** Rows **
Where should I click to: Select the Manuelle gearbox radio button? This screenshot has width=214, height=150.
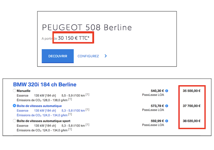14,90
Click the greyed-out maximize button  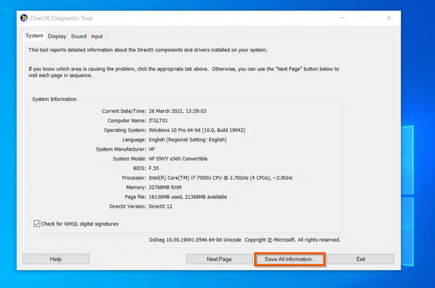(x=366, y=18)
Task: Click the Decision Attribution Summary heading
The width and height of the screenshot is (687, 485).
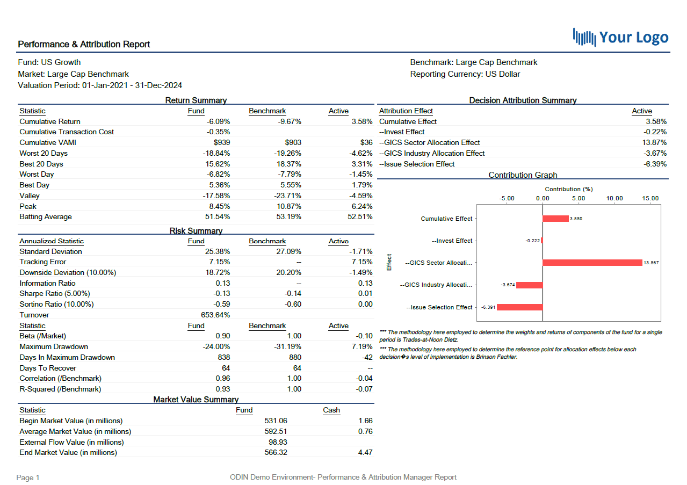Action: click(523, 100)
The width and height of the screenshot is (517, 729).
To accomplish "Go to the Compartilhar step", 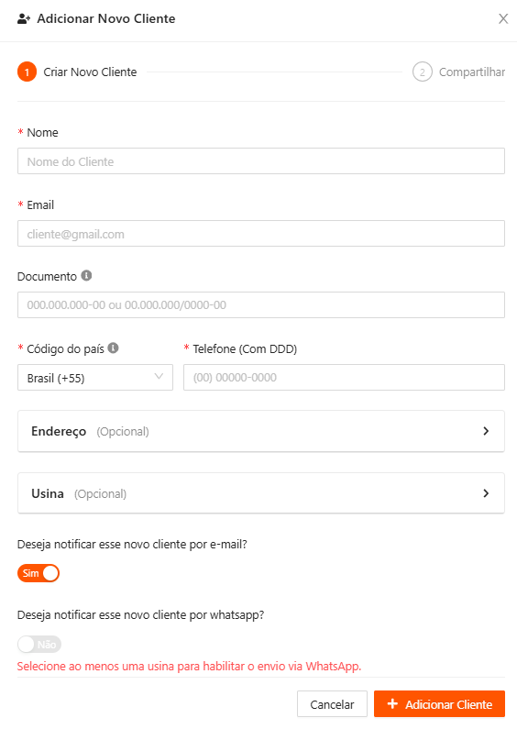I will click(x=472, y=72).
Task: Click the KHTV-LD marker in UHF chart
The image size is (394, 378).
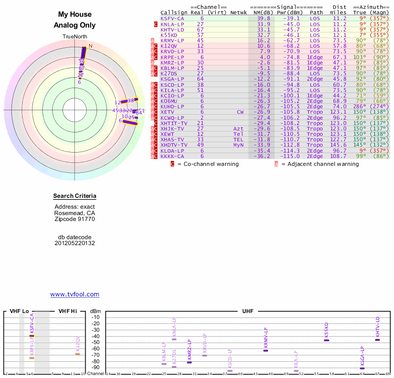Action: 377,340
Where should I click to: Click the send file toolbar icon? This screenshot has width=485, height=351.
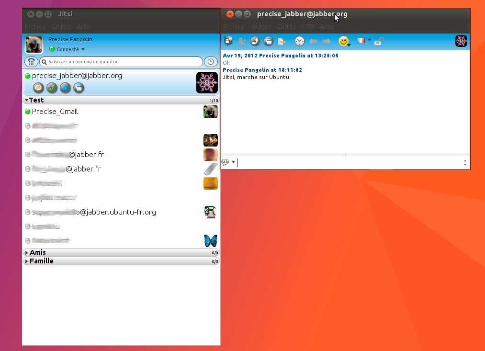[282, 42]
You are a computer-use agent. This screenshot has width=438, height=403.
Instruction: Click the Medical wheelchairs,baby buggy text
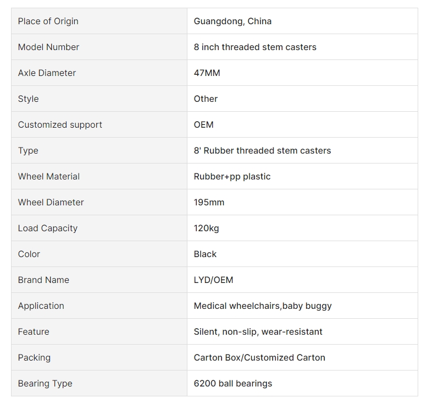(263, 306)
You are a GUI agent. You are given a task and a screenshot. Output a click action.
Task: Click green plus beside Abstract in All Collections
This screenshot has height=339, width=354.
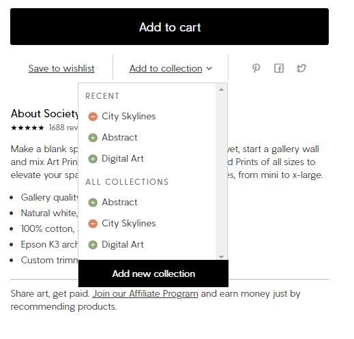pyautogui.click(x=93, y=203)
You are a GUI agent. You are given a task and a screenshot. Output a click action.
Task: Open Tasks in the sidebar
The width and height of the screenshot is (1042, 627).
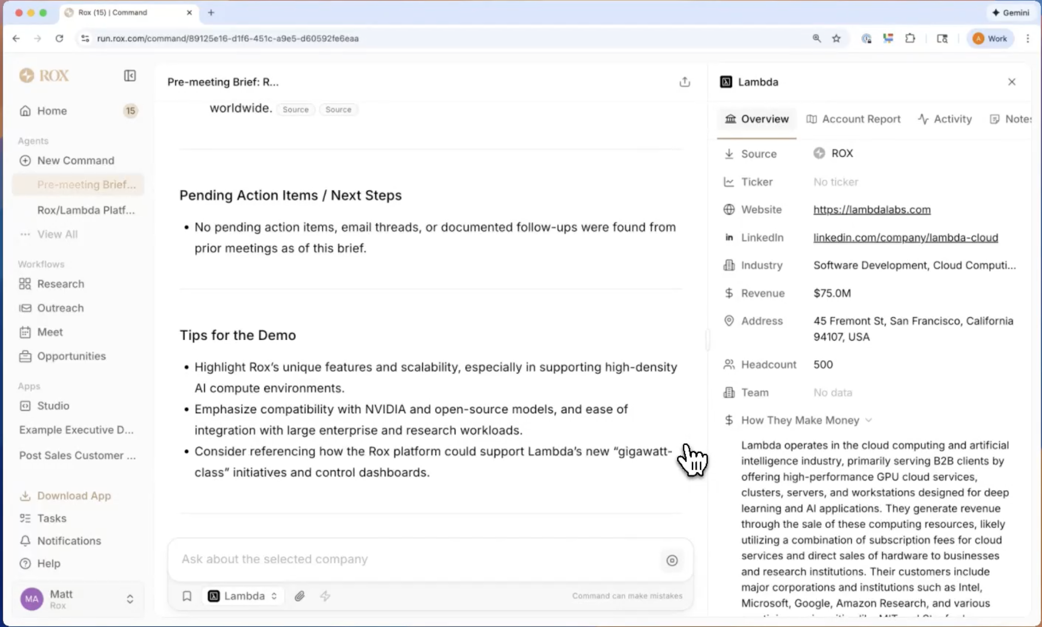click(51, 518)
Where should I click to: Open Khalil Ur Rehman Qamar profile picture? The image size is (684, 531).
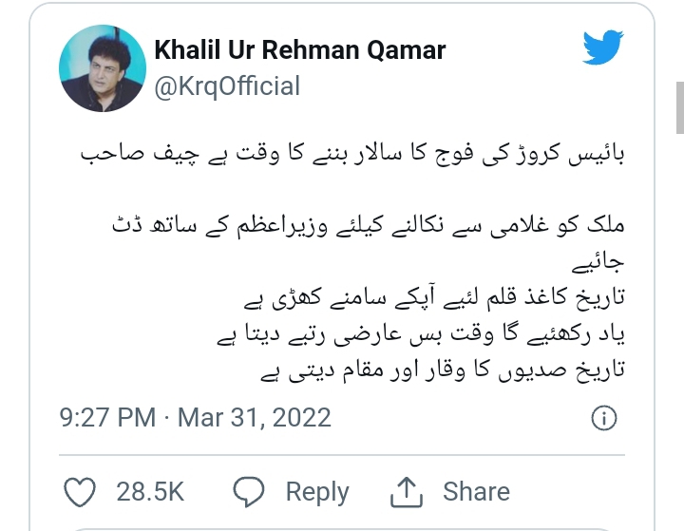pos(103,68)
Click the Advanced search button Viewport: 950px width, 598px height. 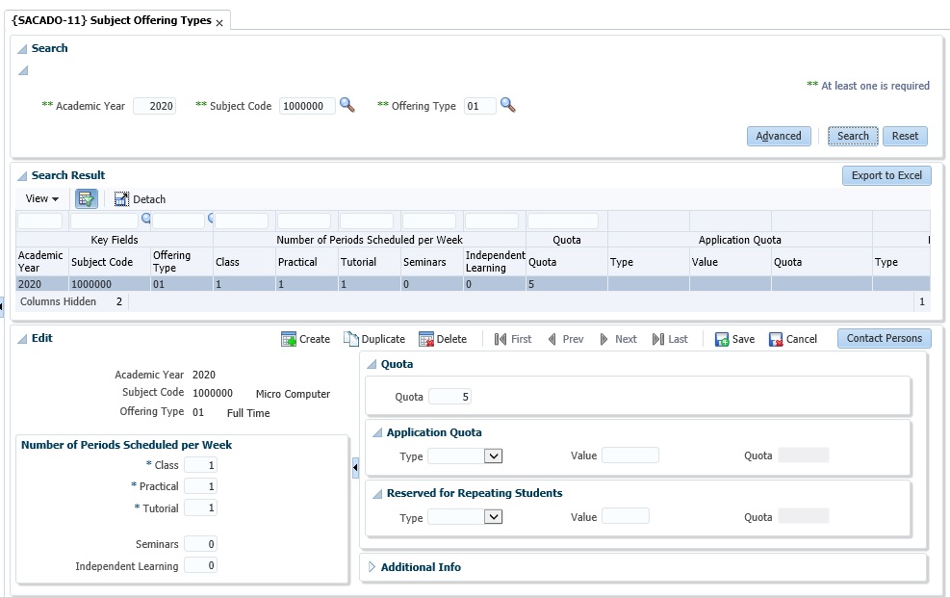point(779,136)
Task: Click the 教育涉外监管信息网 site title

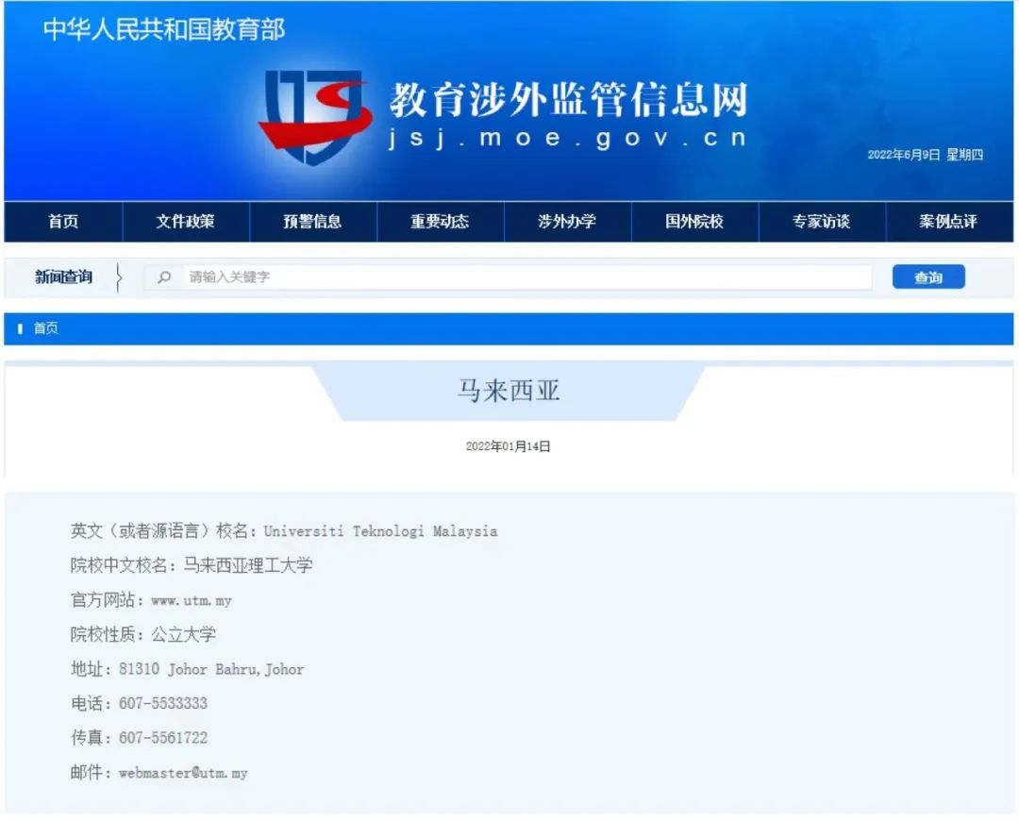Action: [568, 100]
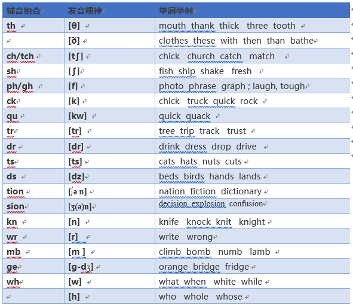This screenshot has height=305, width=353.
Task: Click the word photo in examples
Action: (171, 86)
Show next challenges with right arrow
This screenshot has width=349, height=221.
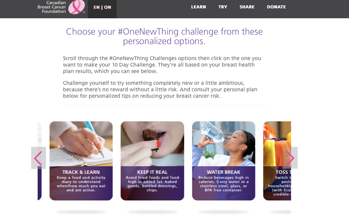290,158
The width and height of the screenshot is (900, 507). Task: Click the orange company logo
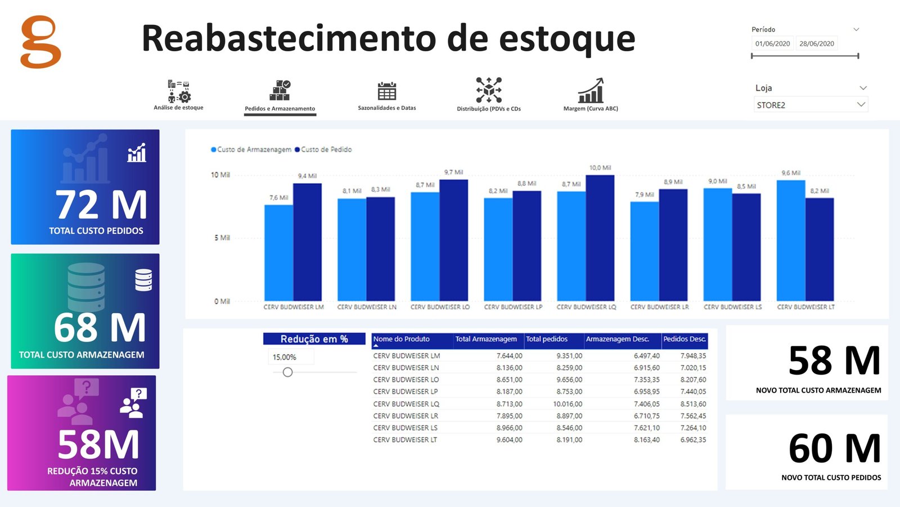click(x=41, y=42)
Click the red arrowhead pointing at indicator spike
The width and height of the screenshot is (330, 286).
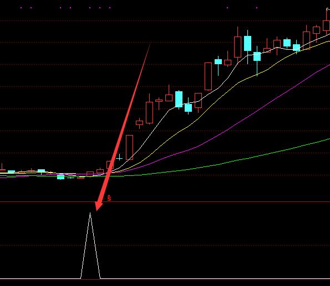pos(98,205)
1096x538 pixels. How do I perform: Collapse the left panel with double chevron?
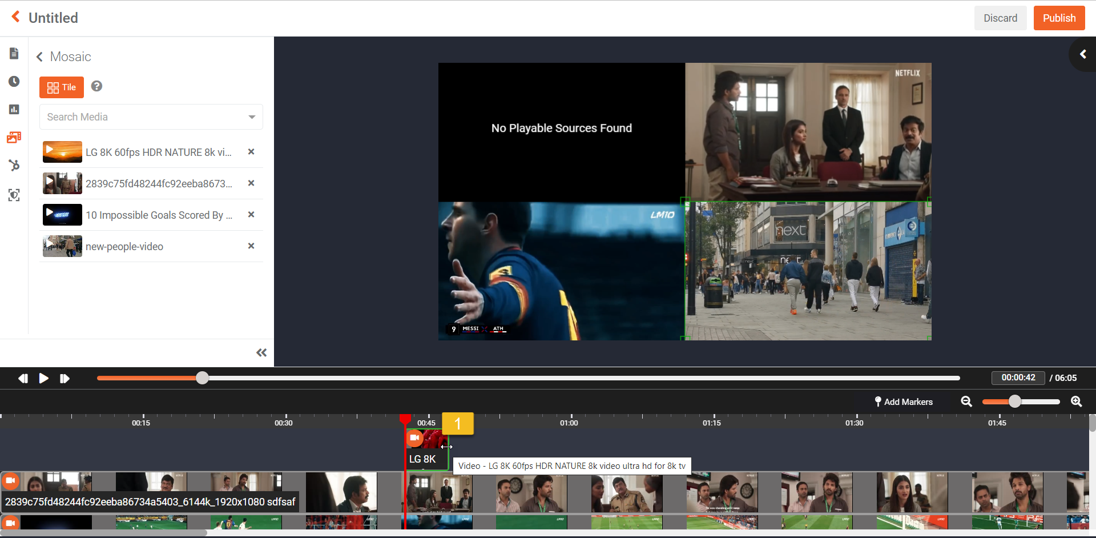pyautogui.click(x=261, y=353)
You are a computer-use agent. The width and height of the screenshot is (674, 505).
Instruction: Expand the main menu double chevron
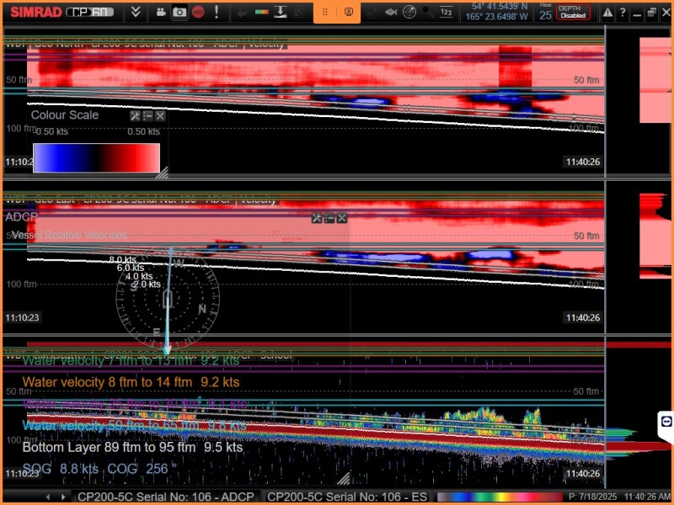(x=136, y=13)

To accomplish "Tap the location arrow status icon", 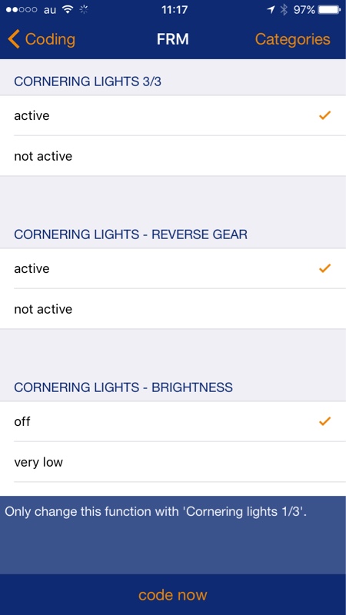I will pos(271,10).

** Task instructions **
Duplicate the lines starting at the one that contains "The width and height of the screenshot is (900, 507)." and ending at the one that contains "pyautogui.click(x=261, y=353)", and omit the pictures from your answer.

** Problem solution **
The width and height of the screenshot is (900, 507). Task: Click the orange company logo
click(x=41, y=42)
Click the red arrowhead pointing at indicator spike
The width and height of the screenshot is (330, 286).
pos(98,205)
1096x538 pixels. How do I perform: Collapse the left panel with double chevron?
pyautogui.click(x=261, y=353)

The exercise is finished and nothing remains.